Han sido cuantiosos los estrenos que han puesto de manifiesto el poderío y el trabajo que las Cofradías han desarrollado a lo largo de un tiempo de pandemia que ha esquilmado todo a su paso dejando en el tintero muchas de las costumbres que el cofrade andaluz habituaba a llevar a cabo.
Pero no todo ha sido de color de rosas a las faldas de la vieja península. Y es que las Hermandades han adolecido de esa falta bagaje y fluidez al transitar por las diferente calles de nuestras ciudades. Es por ello, que la coyuntura ha degenerado en extensos parones y prolongados retrasos afectando así al recorrido ordinario de las Cofradías.
Ha sido una circunstancia que se ha acentuado, en algunas capitales más que otras, a lo largo del transcurso de la jornada y ha provocado momentos de tensión y nerviosismo en el espectador llegando hasta optar por abandonar el lugar de paso.
En el caso de la capital hispalense se acumularon cuarenta minutos de retraso y así lo atestiguó la Hermandad de la Amargura en el momento de entrada a la Carrera Oficial. Una demora que dejó la Cofradía de la Estrella y que se tradujo en la espera eterna del público en enclaves como la calle Adriano o el Puente de Triana.
La segunda capital por antonomasia también acució esa falta de práctica añadida a la polémica vertida por el inabarcable Recorrido Oficial estrenado en 2019 supuso la crónica de un retraso anunciado y que vertió de dudas la validez del mismo. De hecho han sido muchas las personas que han vapuleado el recorrido común en las redes sociales. Su baja permeabilidad y la longitud percibida han imposibilitado la fluidez del paso de las Cofradías por sus calles.
En Córdoba, el caminar de las Corporaciones también se vio acuciado por parones y retrasos. Uno de los más aclamados fue el que protagonizó el Rescatado a la altura del Compás de la calle San Fernando con cortes entre sus nazarenos.
En la ciudad jerezana también hizo acto de presencia la demora horario que afectó a Cofradías como la Hermandad del Perdón, que regresó a su sede con cincuenta minutos de retraso sobre el horario previsto.
Pero el retraso más prolongado recayó sobre la capital gaditana y comenzaría tras un percance ocurrido en uno de los varales del paso de palio de la Virgen del Amparo, Titular de la Hermandad de la Borriquita, que ya dejó 30 minutos de demora.
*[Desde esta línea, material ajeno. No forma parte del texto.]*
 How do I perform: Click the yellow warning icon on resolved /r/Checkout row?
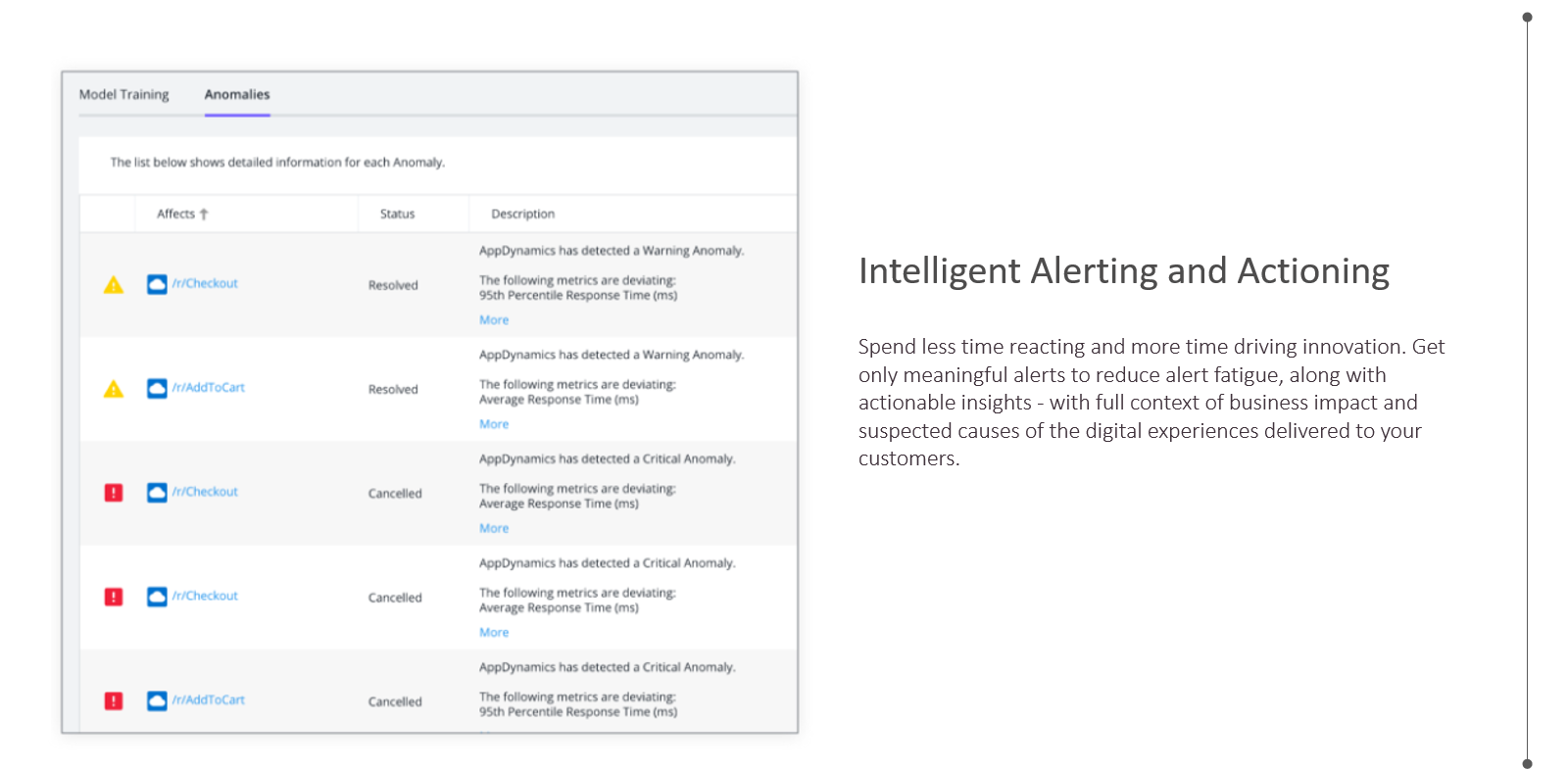click(114, 285)
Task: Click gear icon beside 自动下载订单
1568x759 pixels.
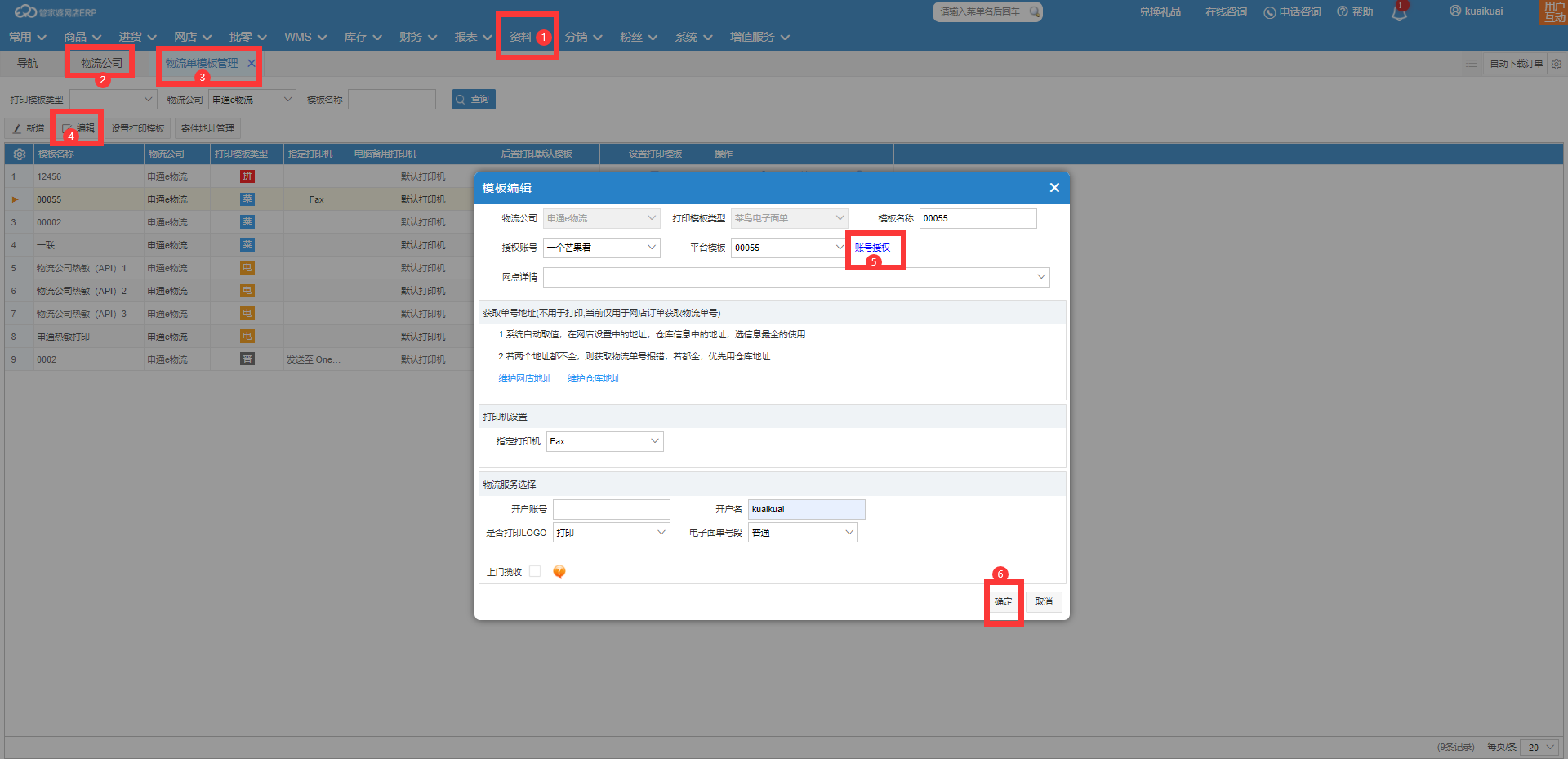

Posteriormente, Hermandades como el Despojado y la Borriquita alcanzarían las casi dos horas de retraso, un retraso que promulgó la Hermandad de Humildad y Paciencia. La polémica de la noche la protagonizaría la Banda de Cornetas y Tambores de Nuestra Señora del Rosario de Linares que, debido al retraso, decidiría abandonar el cortejo para ser sustituida por la gaditana A.M. Polillas.